Studying The Life of Jeremiah

I have made you a tester of metals and my people the ore, that you may observe

and test their ways. Jeremiah 6:27

 

If ever a man was called by God to fail, that man was the prophet Jeremiah. He was the son of a priest, Hilkiah, and he lived in the little village of Anathoth, two and a half miles northeast of Jerusalem. Jeremiah lived a pretty normal life—normal, that is, until he heard the voice of God calling him to a mission which forever wrote his name in the annals of history.

 

In all probability Jeremiah was about 20 years of age when God said, “Before I formed you in the womb I knew you, before you were born I set you apart; I appointed you as a prophet to the nations” (Jeremiah 1:5).
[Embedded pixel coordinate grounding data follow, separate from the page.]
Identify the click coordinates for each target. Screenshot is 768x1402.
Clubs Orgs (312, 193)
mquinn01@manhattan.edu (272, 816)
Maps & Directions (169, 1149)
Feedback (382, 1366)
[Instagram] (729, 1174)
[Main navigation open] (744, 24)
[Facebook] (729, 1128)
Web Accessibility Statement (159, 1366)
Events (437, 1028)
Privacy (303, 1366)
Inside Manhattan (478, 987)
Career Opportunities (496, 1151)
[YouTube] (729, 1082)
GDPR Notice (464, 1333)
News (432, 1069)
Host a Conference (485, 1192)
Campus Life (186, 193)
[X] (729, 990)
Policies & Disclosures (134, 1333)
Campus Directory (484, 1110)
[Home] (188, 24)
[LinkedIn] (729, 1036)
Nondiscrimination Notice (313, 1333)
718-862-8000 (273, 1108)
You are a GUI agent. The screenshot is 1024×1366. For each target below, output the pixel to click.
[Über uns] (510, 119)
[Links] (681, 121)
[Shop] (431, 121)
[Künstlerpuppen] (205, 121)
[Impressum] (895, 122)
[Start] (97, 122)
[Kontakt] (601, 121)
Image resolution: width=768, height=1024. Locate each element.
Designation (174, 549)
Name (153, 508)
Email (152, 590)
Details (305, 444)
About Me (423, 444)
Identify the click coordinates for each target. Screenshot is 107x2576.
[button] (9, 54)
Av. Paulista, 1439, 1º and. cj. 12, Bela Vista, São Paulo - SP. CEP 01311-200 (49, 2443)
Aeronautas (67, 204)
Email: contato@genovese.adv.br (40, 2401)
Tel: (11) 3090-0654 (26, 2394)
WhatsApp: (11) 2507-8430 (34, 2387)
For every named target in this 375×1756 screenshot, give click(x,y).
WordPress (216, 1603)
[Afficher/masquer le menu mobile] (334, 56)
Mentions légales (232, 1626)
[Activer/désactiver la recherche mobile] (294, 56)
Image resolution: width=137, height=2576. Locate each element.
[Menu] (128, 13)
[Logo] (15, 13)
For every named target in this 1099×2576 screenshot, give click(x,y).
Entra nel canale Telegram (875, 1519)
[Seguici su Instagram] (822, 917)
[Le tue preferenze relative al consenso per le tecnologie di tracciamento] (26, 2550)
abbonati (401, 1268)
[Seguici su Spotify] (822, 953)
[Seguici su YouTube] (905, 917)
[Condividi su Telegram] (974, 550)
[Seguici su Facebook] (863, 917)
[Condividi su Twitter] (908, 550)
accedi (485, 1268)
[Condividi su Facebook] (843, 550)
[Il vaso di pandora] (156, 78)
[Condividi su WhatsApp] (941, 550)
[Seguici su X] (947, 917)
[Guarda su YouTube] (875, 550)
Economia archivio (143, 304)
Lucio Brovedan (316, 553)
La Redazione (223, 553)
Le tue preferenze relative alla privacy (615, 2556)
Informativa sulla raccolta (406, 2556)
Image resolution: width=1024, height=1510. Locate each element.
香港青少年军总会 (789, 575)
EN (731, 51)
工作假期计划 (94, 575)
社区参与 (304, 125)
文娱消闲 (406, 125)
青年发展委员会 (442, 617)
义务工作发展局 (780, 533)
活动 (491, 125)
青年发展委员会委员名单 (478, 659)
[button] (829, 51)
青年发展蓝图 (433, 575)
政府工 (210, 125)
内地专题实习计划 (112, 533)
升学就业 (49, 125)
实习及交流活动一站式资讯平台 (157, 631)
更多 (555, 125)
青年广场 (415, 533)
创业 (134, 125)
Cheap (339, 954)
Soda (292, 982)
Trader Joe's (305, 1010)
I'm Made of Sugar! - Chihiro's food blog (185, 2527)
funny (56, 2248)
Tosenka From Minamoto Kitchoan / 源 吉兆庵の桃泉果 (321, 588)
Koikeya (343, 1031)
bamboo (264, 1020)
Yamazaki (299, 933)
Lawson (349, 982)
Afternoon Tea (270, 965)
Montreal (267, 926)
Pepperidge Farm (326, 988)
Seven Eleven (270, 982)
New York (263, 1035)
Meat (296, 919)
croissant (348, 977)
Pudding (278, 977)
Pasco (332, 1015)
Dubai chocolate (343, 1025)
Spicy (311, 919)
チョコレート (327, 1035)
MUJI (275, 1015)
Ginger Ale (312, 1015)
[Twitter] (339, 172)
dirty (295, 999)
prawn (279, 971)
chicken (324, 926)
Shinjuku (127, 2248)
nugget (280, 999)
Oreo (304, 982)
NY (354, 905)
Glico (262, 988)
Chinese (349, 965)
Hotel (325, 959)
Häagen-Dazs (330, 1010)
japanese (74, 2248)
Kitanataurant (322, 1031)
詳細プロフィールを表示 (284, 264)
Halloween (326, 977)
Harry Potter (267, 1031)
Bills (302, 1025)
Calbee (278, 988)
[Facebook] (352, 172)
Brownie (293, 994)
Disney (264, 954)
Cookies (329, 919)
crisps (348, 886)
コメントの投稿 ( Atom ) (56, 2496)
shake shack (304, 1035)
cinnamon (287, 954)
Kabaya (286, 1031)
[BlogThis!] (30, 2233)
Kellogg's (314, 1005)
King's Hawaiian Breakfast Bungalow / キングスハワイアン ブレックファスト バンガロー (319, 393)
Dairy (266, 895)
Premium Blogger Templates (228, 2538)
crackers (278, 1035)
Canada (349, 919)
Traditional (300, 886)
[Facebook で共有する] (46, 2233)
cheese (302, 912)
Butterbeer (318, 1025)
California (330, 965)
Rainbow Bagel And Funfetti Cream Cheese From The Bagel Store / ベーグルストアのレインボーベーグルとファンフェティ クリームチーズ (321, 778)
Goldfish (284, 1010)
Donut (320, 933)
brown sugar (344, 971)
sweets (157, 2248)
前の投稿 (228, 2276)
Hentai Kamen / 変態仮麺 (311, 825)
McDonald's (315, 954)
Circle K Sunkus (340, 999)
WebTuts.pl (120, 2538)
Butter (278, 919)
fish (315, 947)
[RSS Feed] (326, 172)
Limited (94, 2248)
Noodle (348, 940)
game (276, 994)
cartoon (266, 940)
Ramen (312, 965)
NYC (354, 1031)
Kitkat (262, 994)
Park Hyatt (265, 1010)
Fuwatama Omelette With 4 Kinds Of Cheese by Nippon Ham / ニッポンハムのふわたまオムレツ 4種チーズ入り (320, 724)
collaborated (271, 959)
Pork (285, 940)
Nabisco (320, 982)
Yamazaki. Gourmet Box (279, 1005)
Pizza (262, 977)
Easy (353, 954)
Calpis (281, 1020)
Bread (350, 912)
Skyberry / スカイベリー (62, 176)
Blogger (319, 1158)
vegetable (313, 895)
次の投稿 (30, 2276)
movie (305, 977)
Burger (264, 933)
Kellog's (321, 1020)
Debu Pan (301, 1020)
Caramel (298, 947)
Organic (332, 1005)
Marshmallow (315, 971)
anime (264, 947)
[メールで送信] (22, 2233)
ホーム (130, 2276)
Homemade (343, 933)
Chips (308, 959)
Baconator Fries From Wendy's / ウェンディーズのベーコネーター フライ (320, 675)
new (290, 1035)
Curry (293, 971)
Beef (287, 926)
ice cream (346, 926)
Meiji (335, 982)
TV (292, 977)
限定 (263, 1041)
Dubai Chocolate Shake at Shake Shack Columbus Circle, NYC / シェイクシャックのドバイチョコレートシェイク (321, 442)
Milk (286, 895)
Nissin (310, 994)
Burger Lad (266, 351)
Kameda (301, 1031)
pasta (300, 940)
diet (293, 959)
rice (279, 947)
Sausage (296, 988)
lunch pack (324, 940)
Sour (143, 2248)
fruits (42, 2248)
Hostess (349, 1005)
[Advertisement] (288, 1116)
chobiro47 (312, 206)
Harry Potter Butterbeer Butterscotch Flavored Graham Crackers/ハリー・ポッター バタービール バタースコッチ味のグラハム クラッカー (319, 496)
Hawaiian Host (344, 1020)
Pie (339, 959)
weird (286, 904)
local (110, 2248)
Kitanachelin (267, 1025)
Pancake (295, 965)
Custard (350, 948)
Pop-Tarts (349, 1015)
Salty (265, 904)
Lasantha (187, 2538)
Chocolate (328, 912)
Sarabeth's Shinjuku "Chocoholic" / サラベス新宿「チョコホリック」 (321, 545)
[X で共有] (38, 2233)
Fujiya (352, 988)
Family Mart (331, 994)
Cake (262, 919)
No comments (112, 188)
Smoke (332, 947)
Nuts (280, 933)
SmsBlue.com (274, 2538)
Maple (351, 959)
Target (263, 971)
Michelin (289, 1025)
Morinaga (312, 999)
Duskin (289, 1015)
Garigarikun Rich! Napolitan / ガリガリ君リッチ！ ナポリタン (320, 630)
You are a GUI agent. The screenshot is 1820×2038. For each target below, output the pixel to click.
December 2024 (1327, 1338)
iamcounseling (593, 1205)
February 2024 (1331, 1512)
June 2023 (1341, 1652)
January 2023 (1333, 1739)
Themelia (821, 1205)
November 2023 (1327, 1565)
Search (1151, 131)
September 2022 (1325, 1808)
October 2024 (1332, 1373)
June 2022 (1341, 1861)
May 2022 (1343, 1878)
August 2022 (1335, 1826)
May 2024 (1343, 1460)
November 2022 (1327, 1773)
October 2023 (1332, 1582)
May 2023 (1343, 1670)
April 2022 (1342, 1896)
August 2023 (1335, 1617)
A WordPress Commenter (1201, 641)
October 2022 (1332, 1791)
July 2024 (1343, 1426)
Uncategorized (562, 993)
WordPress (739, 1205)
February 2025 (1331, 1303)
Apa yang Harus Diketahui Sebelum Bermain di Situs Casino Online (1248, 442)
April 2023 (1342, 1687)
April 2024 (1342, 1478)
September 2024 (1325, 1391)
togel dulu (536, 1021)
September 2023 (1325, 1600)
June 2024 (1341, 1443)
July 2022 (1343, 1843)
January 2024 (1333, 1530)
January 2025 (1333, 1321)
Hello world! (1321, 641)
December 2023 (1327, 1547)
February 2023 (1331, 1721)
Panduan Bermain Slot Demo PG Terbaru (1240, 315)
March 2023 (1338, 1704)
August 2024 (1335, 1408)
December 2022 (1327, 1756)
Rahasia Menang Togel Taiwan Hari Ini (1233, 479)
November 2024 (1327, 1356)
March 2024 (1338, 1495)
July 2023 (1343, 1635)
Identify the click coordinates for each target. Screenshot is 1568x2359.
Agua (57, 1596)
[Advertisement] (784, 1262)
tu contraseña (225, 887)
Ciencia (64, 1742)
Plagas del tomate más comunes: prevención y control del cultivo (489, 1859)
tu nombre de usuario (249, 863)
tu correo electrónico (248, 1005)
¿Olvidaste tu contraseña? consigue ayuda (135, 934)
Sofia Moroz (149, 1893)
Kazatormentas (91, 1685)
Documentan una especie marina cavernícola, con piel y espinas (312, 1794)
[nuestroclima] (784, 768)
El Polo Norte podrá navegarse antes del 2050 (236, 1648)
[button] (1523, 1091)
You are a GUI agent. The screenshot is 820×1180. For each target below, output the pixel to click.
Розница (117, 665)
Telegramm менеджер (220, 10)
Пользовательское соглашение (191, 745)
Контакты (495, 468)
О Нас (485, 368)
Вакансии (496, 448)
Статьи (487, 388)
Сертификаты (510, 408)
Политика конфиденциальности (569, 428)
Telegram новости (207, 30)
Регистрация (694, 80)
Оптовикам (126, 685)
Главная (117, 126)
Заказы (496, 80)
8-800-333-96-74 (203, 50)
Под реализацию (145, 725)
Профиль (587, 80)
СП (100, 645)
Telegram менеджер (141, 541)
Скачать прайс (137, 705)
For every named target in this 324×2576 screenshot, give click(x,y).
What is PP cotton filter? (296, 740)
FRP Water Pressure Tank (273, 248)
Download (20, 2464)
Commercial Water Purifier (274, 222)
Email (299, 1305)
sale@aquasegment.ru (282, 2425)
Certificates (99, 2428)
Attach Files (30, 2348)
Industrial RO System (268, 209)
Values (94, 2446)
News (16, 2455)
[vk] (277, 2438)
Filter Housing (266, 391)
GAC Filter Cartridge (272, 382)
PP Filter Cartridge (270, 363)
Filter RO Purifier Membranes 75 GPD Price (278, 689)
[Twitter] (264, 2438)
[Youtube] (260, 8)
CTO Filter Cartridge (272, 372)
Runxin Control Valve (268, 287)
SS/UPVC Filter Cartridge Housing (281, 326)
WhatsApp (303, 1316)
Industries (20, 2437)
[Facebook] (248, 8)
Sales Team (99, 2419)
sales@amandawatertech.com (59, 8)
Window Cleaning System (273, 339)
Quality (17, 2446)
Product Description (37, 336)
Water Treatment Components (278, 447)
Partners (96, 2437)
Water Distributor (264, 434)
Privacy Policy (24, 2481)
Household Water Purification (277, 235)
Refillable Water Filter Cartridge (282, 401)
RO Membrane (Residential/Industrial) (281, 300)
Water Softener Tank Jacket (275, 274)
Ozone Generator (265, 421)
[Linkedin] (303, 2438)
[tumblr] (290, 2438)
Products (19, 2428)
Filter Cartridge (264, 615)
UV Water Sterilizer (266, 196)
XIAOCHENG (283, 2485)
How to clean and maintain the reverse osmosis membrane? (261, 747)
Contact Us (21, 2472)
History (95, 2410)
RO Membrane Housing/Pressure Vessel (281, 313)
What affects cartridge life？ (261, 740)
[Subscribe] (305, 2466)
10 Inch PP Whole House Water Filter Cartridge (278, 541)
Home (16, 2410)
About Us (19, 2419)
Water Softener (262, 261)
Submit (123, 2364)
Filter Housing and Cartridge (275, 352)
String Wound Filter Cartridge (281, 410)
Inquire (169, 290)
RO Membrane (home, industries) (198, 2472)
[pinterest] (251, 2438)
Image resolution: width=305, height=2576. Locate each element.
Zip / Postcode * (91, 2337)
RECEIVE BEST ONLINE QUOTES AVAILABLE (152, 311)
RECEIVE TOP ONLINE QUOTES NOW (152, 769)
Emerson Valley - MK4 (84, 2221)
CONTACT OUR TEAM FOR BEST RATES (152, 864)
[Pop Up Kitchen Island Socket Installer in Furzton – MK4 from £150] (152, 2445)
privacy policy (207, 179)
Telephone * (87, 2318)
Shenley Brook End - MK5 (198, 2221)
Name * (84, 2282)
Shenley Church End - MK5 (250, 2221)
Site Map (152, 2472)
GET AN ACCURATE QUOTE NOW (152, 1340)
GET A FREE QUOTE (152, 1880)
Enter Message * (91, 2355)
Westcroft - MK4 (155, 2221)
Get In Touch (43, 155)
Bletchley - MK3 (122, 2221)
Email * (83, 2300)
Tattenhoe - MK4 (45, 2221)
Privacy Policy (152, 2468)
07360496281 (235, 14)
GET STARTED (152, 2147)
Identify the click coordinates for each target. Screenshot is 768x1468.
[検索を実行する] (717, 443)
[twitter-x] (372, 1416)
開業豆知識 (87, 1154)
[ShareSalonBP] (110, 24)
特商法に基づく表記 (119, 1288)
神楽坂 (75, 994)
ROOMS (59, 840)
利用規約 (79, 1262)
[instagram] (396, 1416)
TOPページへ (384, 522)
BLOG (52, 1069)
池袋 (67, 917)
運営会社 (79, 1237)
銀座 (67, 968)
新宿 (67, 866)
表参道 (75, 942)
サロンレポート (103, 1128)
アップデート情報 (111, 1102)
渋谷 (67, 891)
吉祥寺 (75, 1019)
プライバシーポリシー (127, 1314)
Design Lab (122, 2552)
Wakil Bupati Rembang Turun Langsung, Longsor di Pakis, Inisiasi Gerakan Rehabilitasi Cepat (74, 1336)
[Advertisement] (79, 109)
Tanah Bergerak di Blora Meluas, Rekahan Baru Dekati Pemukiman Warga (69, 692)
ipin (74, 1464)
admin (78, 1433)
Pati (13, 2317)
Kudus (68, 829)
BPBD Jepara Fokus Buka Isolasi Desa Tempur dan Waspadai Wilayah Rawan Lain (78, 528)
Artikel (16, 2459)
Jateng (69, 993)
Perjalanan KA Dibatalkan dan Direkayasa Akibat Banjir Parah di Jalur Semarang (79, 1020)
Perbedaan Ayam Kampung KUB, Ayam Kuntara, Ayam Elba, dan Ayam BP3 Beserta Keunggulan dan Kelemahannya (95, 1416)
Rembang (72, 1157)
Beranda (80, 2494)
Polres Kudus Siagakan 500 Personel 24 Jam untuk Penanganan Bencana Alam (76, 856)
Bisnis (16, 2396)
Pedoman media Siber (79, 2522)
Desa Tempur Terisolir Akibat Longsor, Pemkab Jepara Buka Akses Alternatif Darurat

Was Jeremiah excited? “Ah, Sovereign Lord,” he replied, “I am only a child,” but Jeremiah’s concern was put to rest with a great promise, “I am with you and will rescue you” (Jeremiah 1:7), and then God touched his mouth with a coal from the altar of heaven and sent Him to call God’s people to repentance.

 

The life of Jeremiah is a study of vivid contrasts–dark days penetrated by the brilliant light of God’s personal intervention. As the world views success, Jeremiah didn’t put it together. First, God called him to a tough task: to convince his own nation that they were headed for destruction by resisting the growing powers of Babylon to the east. For at least 20 years before the nation finally collapsed, Jeremiah thundered forth diatribes of gloom and doom. He was one of the most hated men of his day, so much so that his enemies accused him of being a traitor. Repeatedly beaten and thrown in prison, Jeremiah was a man with few friends.

 

Presiding over the death of a nation is never an easy task, but with Jeremiah it was especially difficult because God further denied him the comfort of a wife and family (Jeremiah 16:1). Even when Jeremiah wept for his nation, God said, “Do not pray for the well-being of this people. Although they fast, I will not listen to their cry; though they offer burnt offerings and grain offerings, I will not accept them” (Jeremiah 14:11). So unpopular was this man with the government, that King Jehoiakim took his penknife and cut up the scroll containing the prophecies of Jeremiah and threw it in the fire.

 

Yet a study of this man reveals a sensitive, deeply caring, emotional person who dearly loved his country–and far more, loved His God; a man who was consumed with the mercy of God, absolutely convinced that if Israel would only grasp at the straw of God’s mercy, they would be saved from destruction.

 

Nonetheless, Jeremiah without wavering held to his position that destruction was absolutely certain unless God’s people did an about face and repented of their sinful wrongdoing. Though he was faithful with unswerving loyalty to the calling of the Almighty, Jeremiah wept for his fellow countrymen bent on destruction and ignoring the voice of Him who said, “My people have committed two sins: They have forsaken me, the spring of living water, and have dug their own cisterns, broken cisterns that cannot hold water” (Jeremiah 2:13).

 

If Jeremiah were alive today, undoubtedly he would make world leaders, intent on fulfilling their own agenda, just as uncomfortable, because his integrity was like an abrasive file that cut against the grain of our sinfulness. “The heart is deceitful above all things and beyond cure. Who can understand it?” he cried (Jeremiah 17:9).

 

God give us more Jeremiahs today who stand like granite against the trends of the day and hold with unflinching tenacity to the call of the Almighty God.